Mayors and governors of 12 African cities and metropolitan areas on Wednesday, September 6, 2023, recommitted to advancing transformative climate action while calling upon national and international leaders to support them in creating good, green jobs and accelerating the transition to a sustainable economy.
The city leaders issued a call to action at the inaugural Africa Climate Summit, which focuses on “driving green growth and climate finance solutions for Africa and the World.”
“Let us seize this opportunity to implement transformative climate action, promote green economies and job creation, and foster sustainable development across Africa and beyond, to create safe, inclusive and prosperous nations and cities,” their call to action states. “Together, we can forge a resilient future and leave a lasting legacy for generations to come.”
Signatories include leaders representing Abidjan, Addis Ababa, Bangui, Dakar, Dar es Salaam, Freetown, Johannesburg, Kloto 1, Lusaka, Nairobi, Quelimane, Tshwane, at the Africa Climate Summit in Nairobi, championed by Kenyan President William Ruto, serves as a platform to inform, frame and influence climate commitments, pledges, and outcomes, and is expected to end today with the release of the Nairobi Declaration.
Throughout the summit, African city leaders showcased impactful locally led climate actions that are helping to reduce greenhouse gas emissions and improve livelihoods. The City of Nairobi and Governor Sakaja Arthur Johnson, in collaboration with the city of Abidjan, convened a roundtable on climate action and green jobs which, among other priorities, re-emphasised the commitment by C40 member cities to drive the creation of 50 million good, green jobs by 2030, made during last year’s C40 World Mayors Summit in Buenos Aires.
The summit also brought together young climate leaders who emphasised the need for cities to invest in youth skills development while forging international cooperation and finance in favour of the younger generation. Through a statement, African members of the C40 Youth Hub expressed support for the commitment by C40 member cities to drive the creation of good, green jobs.
Sakaja Arthur Johnson, Governor of Nairobi City County and C40 Vice Chair for Africa, said: “’In a few months, government and civil society leaders will convene at COP, and African mayors will deliver a strong message for international leaders to scale up climate finance for African cities and increase our capacity to tackle climate change. The Africa Mayors’ Roundtable on Financing Climate Action For Green Jobs is an opportunity for city leaders to track progress on climate action and showcase how we are investing in good, green jobs in our cities.”
Robert Beugré Mambé, Governor of Abidjan and C40 Vice Chair for Africa, said: “The challenge is already here, and the response is urgent. Although Africa is the continent that contributes the least to greenhouse gas emissions, urban pollution kills twice as many people in Africa as elsewhere. However, despite this vulnerability, we have the advantage of having the world’s youngest population. This represents a development opportunity for our continent, particularly in terms of innovation and social transformation. Our young people, who are very open to the world, are the present and the future of the fight against the effects of climate change in Africa. We need to seize this opportunity, as Africa has an impressive, talented and creative pool of talent at its disposal.”

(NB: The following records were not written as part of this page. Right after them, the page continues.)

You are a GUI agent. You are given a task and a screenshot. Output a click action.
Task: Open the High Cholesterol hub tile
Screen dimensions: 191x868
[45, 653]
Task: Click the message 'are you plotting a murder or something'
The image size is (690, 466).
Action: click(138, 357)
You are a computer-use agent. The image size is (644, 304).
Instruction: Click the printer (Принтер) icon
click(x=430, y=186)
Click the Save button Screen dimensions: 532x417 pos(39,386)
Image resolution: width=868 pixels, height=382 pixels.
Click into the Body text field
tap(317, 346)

Nairobi is said to have created 3,500 green jobs through the regeneration of the Nairobi River alone; the Autonomous District of Abidjan has prioritised job creation, including through an incubator for green entrepreneurs and a circular economy strategy that is estimated to create as many as 35,000 jobs.
During the summit, the C40 Cities Finance Facility (CFF) unveiled new support for climate adaptation projects in Mbombela and Johannesburg (South Africa). CFF’s current portfolio in Africa includes projects in Dakar (Senegal), Accra (Ghana), Freetown (Sierra Leone), Cape Town and Drakenstein (South Africa). This portfolio of projects in Africa is projected to leverage more than US$150 million in climate finance by 2025. The CFF facilitates access to finance for climate change mitigation and resilience projects in cities.

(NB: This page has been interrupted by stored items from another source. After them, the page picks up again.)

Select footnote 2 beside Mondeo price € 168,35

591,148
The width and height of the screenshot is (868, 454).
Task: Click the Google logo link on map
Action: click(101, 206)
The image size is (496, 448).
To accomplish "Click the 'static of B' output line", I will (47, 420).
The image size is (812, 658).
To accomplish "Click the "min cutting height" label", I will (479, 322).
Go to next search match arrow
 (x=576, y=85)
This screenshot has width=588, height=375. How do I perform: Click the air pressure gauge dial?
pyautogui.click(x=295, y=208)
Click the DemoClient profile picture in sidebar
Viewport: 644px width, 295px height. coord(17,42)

The U.S. Agency for International Development became CFF’s latest donor, formally announcing $1.25 million in support during an event focused on mobilising finance for fair and just climate adaptation in African cities. With the launch of this new investment and partnership, the United States joins the United Kingdom, French and German governments in contributing to CFF’s budget of $49 million to date, which is projected to leverage US$1 billion investment by 2025 globally, avoid 7.5 million tons of CO2 by 2050 and create thousands of jobs.
With support from the UK government and in collaboration with C40, the cities of Accra, Lagos, Addis Ababa, Nairobi, Dar es Salaam, Johannesburg and Tshwane are addressing the climate crisis by adopting sustainable waste management and enhancing energy efficiency in buildings. Between January 2022 and December 2025, the seven cities are turning strategies into action through the Climate Action Implementation Programme, aimed at achieving carbon neutrality by 2050 and creating green jobs as well as resilient and liveable cities for all.